We have a 4 month old Black and white parti colour Havy named Barney.

We have noticed of late that the hair around his mount and nose area is very dark and dirty and stained brown. We wondered if this was due to his teething at present so he has his mouth on a lot of things. He also mainly eats dry food.

We have washed the area but it has had little effect other than to lighten it a bit.

Is there something we can use that will work to bring it back to the white colour it should be?

Many thanks
Mark


----------



## havanesemom3 (Feb 28, 2012)

does the dry food your feeding have any beet pulp or carmel coloring in it.....it will help if it doesn't have one of the above. If you do not see one of the above listed in the food then maybe use a gentle face wash a couple times a week on the mouth area ( moist wash cloth and cleaner is fine) One I have used is tropiclean tear free blueberry face wash.....safe and gentle


----------



## Regina (Mar 9, 2013)

Agree with above, but would also like to add, what kind of treats are you feeding, and what type of chew toys does Barney play with?


----------



## yatesja (Feb 12, 2013)

I have tead that some drinking water can stain the muzzle ( minerals?) and that it helps to teach them to drink from a water bottle the type you use for guinea pigs etc. I plan to teach my puppy to use one  Just a thought


----------



## Regina (Mar 9, 2013)

Yatesja, great point...I 've only ever given bottled spring water...that is what I drink also.


----------



## BarneyBoy (Apr 5, 2013)

He eats royal canine dry and has a heap of toys mainly soft plush toys.

He gets mainly liver treats , the flat dry stuff. Occaisionally a dentastick, chicken wing etc

We have bought some angel eyes and will use bottled water to see if it is something in our local tap water.

He is teething so biting everything in sight.

Thanks


----------



## rokipiki (Oct 15, 2010)

He is teething and droling and licking fur around his nose and lips. Those could be saliva stains. Forget angel eyes for such a young puppy. Better idea would be to give him really good quality probiotic.

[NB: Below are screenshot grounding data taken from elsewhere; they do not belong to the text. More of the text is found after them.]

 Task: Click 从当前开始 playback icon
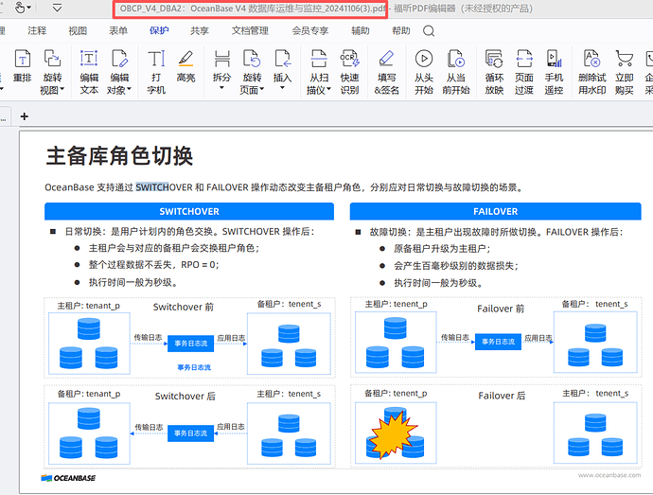(x=456, y=61)
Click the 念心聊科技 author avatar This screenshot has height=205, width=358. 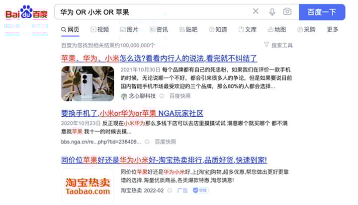tap(124, 96)
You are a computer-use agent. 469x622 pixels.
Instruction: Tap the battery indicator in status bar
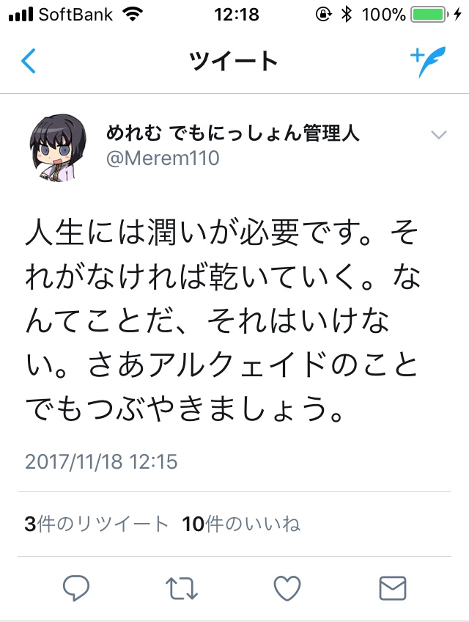tap(429, 15)
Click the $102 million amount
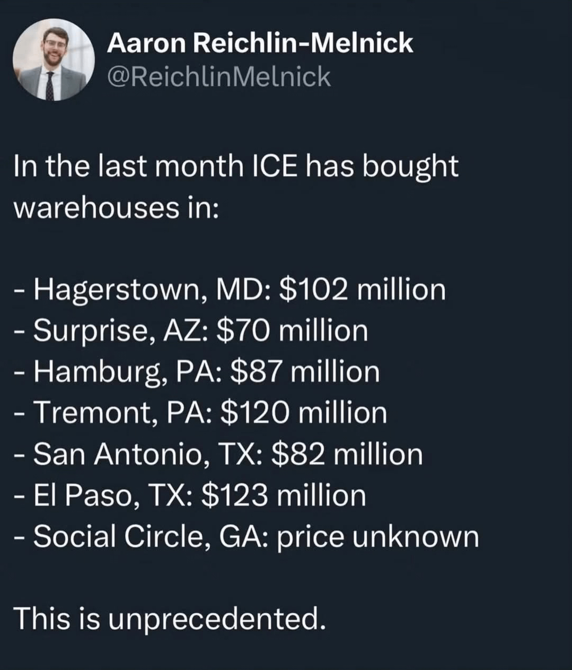Viewport: 572px width, 670px height. 362,290
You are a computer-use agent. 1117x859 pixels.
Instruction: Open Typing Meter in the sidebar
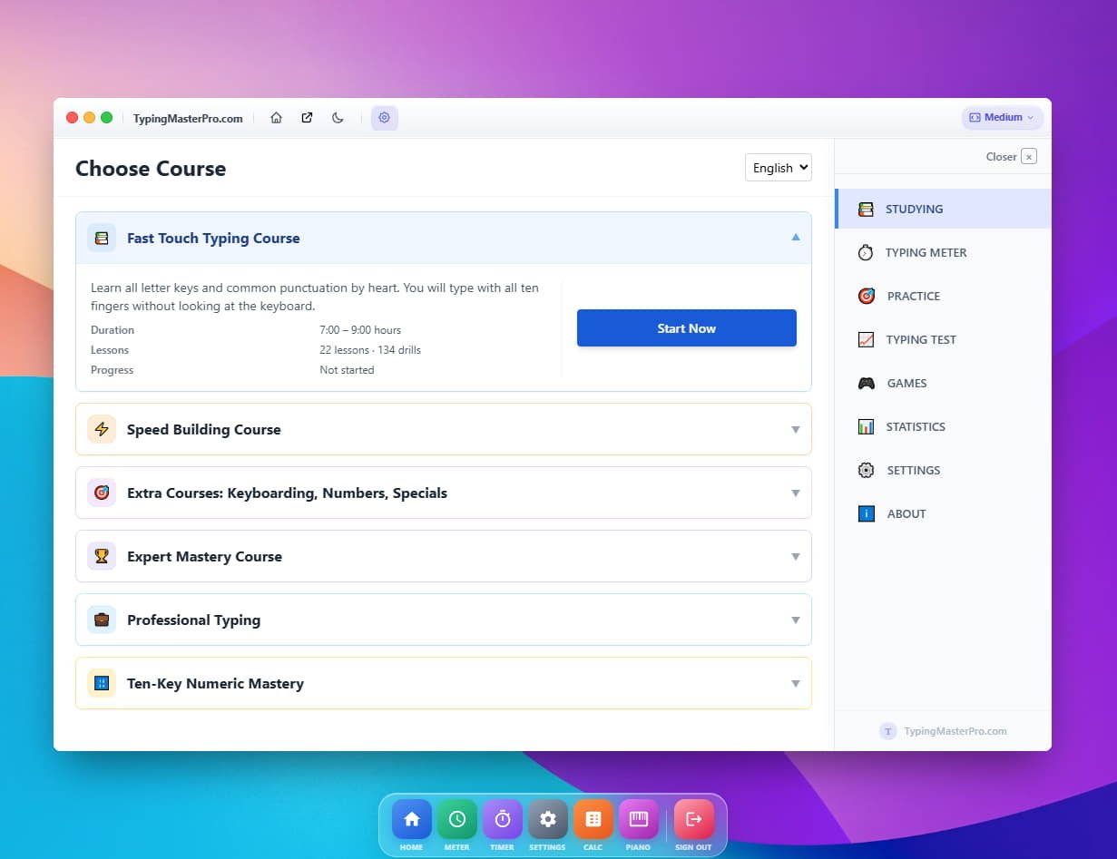click(926, 253)
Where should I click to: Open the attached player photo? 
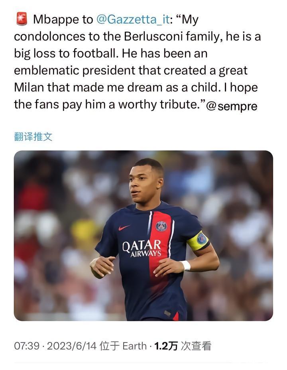(x=144, y=236)
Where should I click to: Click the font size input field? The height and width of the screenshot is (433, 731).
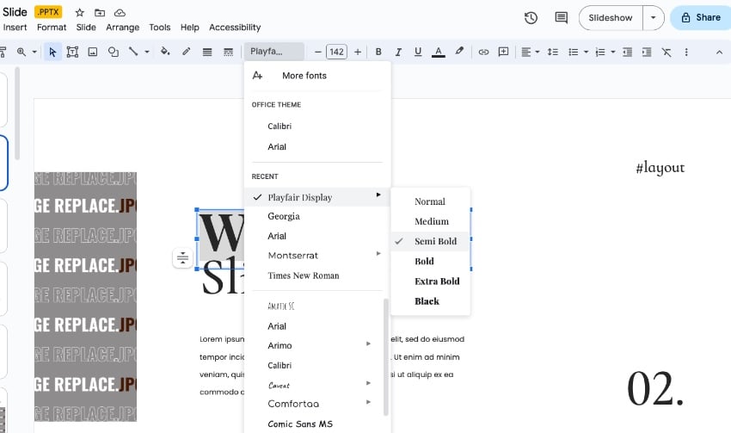tap(337, 52)
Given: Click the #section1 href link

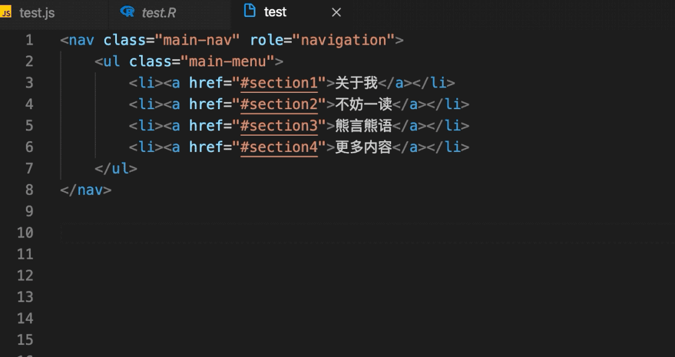Looking at the screenshot, I should tap(278, 83).
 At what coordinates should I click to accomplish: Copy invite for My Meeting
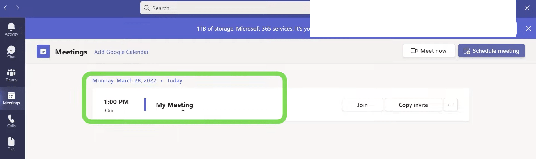click(413, 105)
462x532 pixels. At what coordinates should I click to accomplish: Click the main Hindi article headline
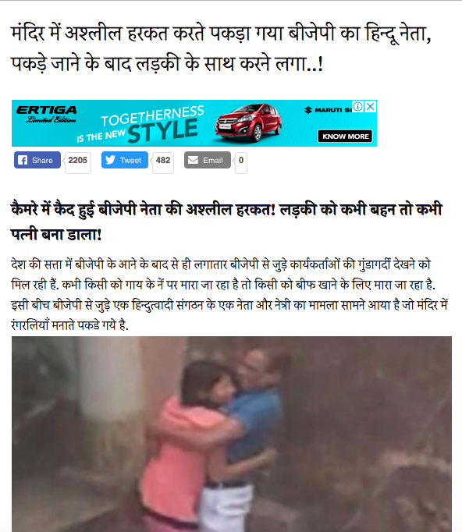222,49
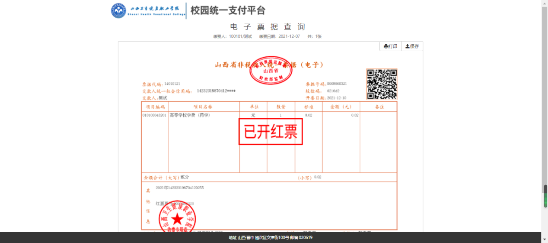This screenshot has width=548, height=243.
Task: Click the oval 财政部监制 seal
Action: coord(271,70)
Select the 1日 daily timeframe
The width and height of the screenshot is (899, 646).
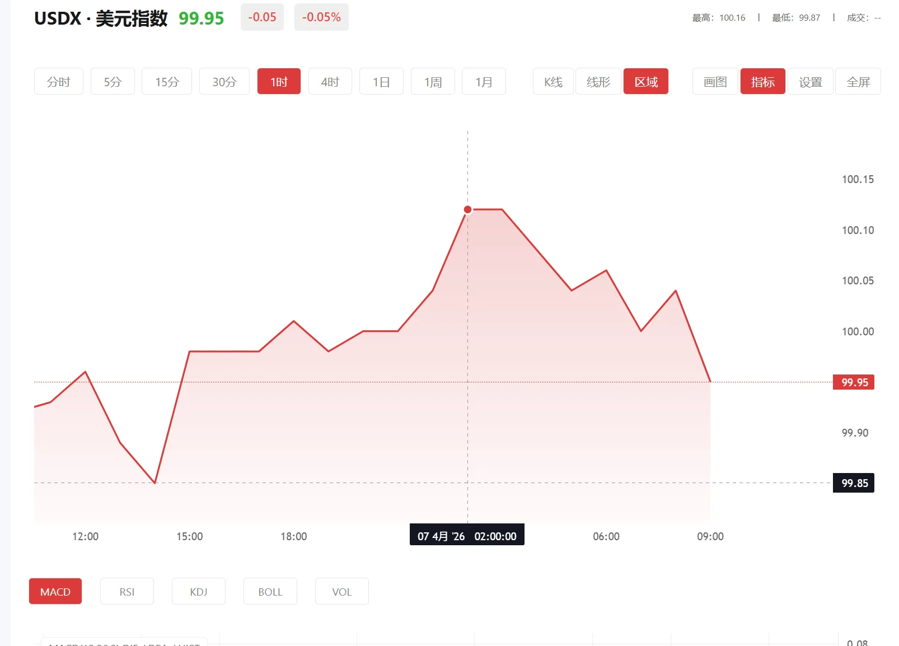(x=381, y=82)
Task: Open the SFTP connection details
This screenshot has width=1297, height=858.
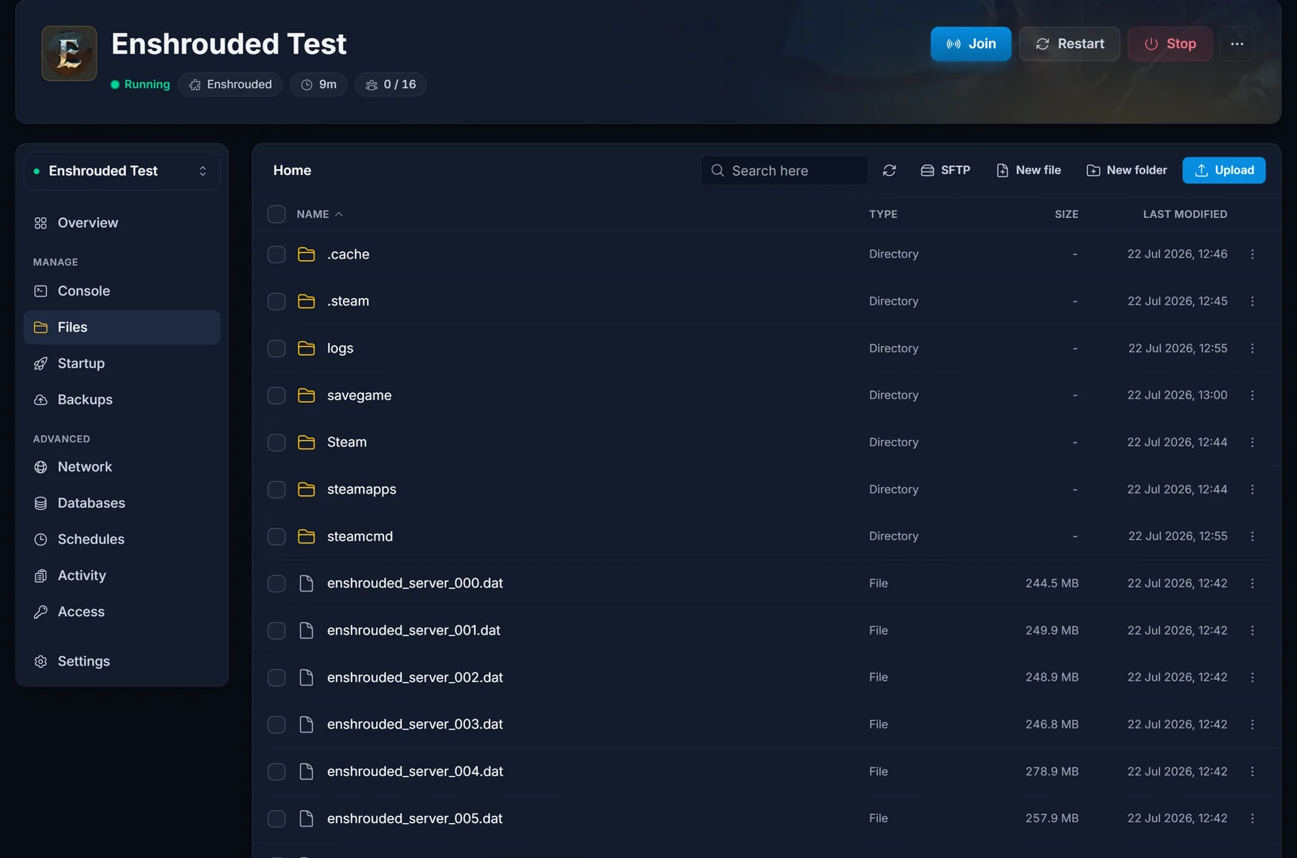Action: pyautogui.click(x=945, y=170)
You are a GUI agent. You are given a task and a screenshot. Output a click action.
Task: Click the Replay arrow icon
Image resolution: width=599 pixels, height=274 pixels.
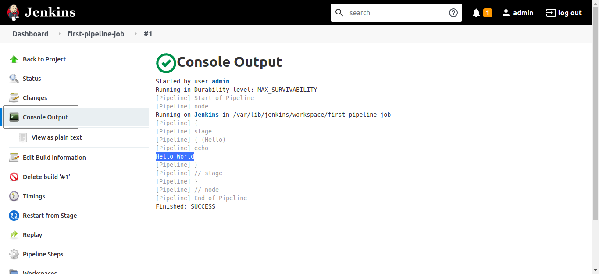coord(14,235)
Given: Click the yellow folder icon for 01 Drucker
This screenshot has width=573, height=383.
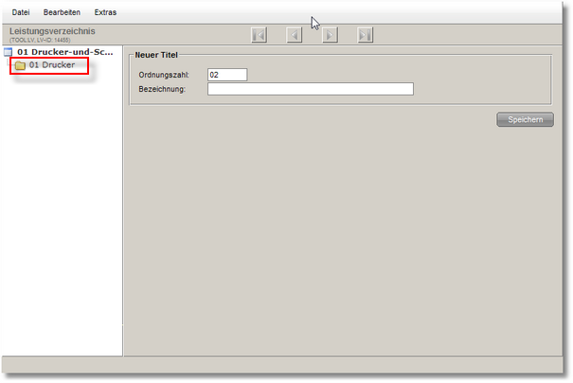Looking at the screenshot, I should click(x=20, y=65).
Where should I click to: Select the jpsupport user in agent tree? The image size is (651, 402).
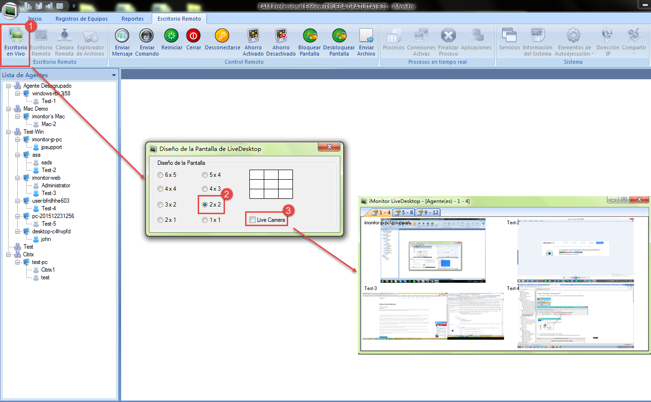tap(51, 147)
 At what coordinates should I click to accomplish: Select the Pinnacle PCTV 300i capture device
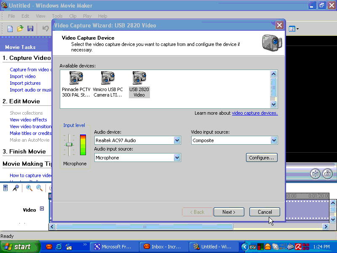[x=76, y=84]
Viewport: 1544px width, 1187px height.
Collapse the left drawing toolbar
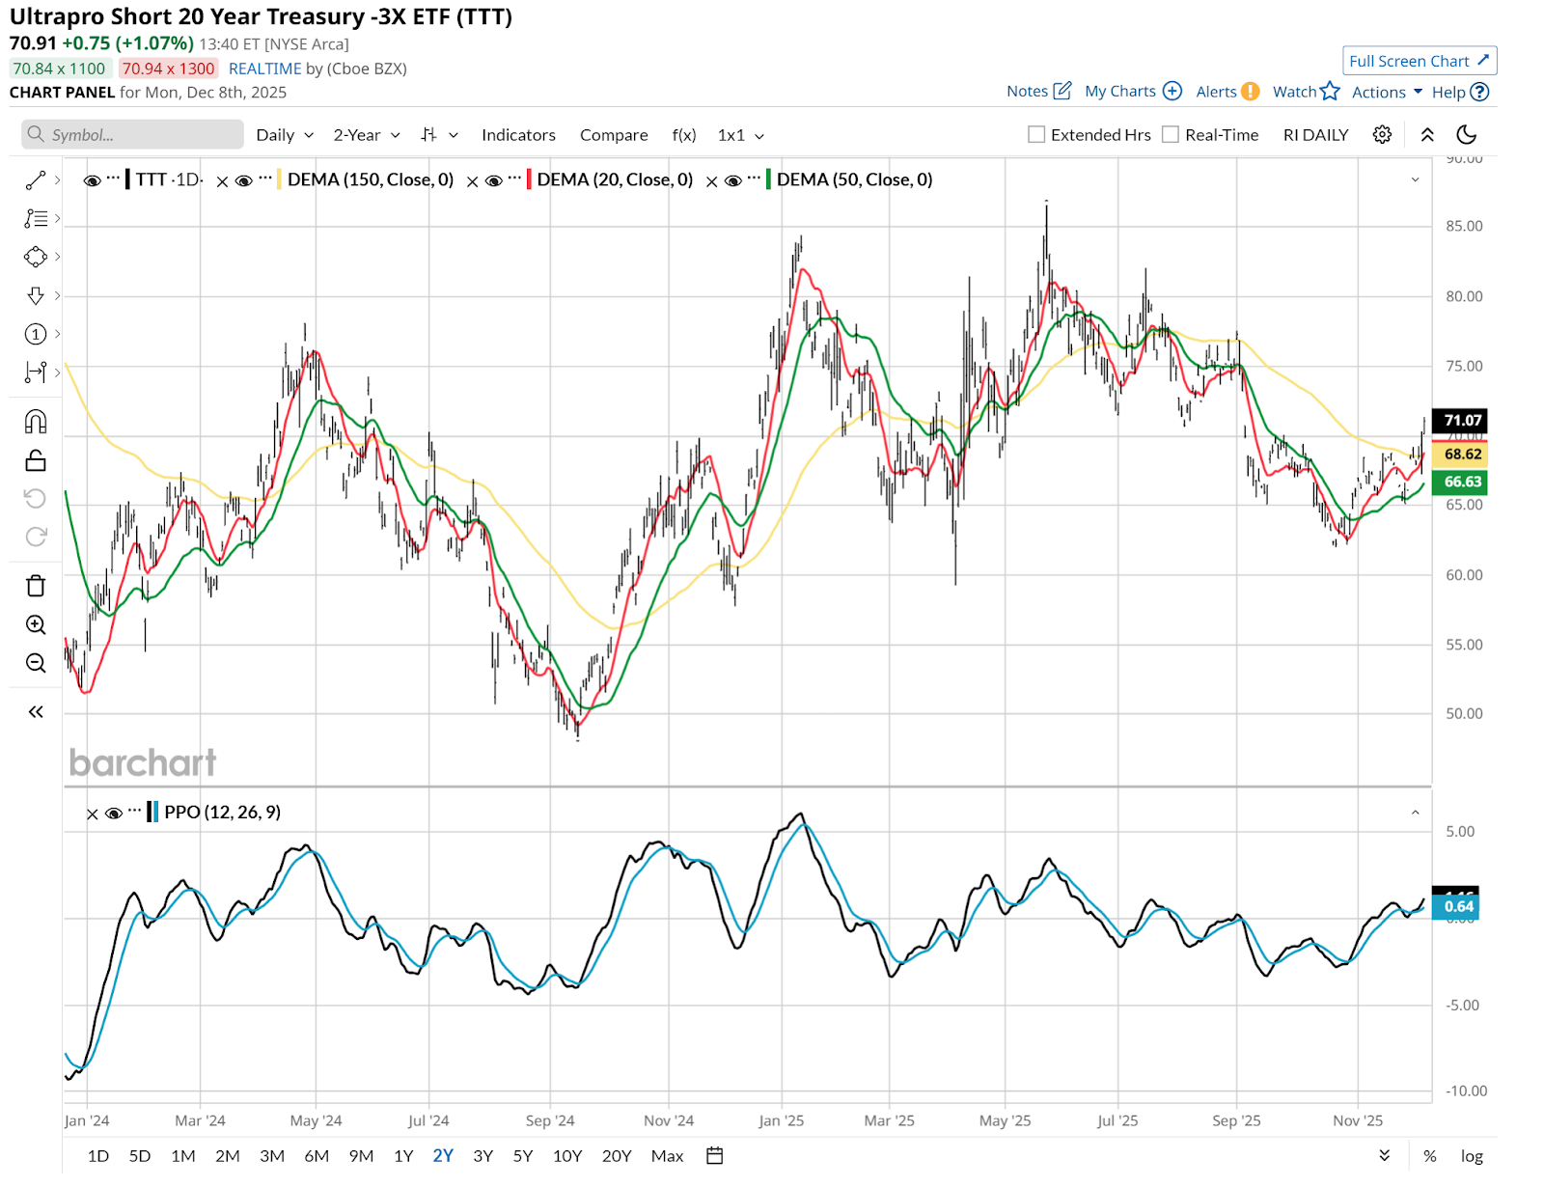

From time to time Roki gets that brownish moustache. Just before bath I mix tsp of natural lmon juice with leveled tsp of baking soda, rub it into the stain and wait fot five minutes and rinse it. Than i proceed with bath. Filtered water is good option. I always put couple drop of raw apple cider vinegar or lemon to drinking water


----------



## Beau's mom (Oct 6, 2011)

Beau's face went back to white after a couple months of distilled water.


----------